WORK INSTRUCTIONS: Show every line of the listing below that contains the word "height".

RECORDS SUPPLIED:
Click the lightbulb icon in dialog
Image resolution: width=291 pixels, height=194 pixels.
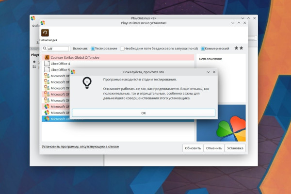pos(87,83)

...

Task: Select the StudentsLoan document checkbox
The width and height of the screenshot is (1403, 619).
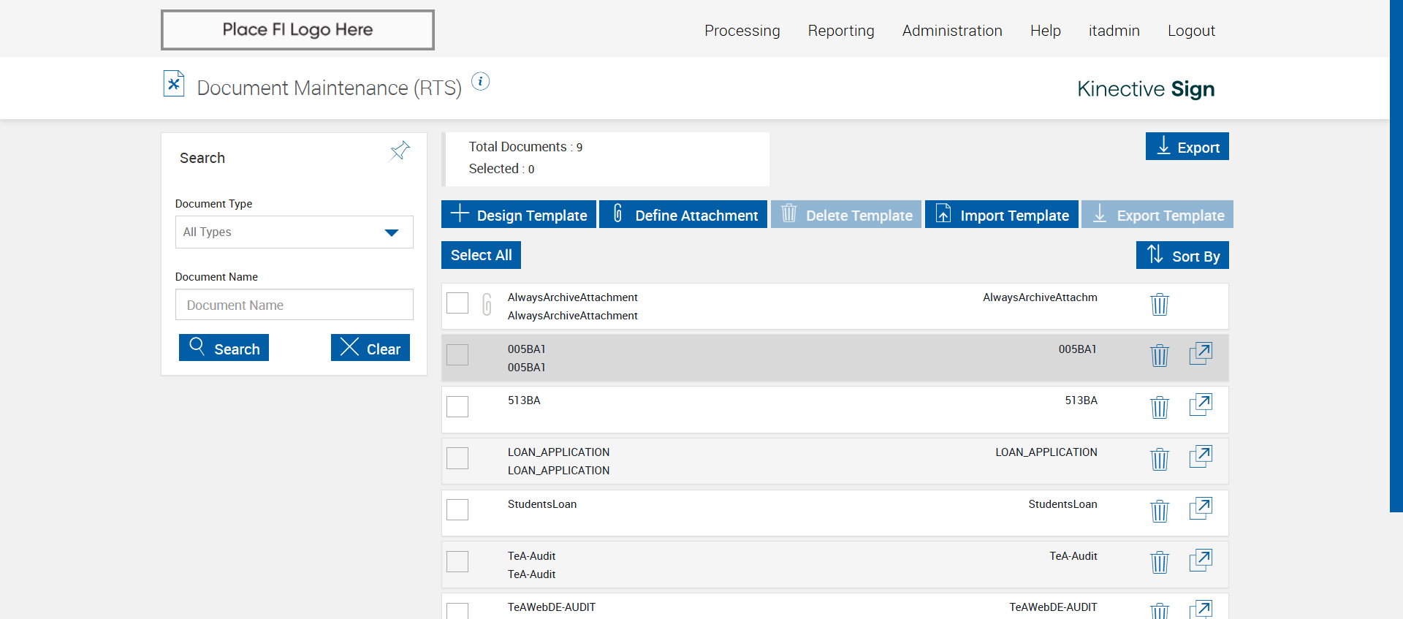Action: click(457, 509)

---

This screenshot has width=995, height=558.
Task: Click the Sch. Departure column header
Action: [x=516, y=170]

SOLUTION TO THIS EXERCISE:
Image resolution: width=291 pixels, height=194 pixels.
The width and height of the screenshot is (1403, 619).
This screenshot has width=995, height=558.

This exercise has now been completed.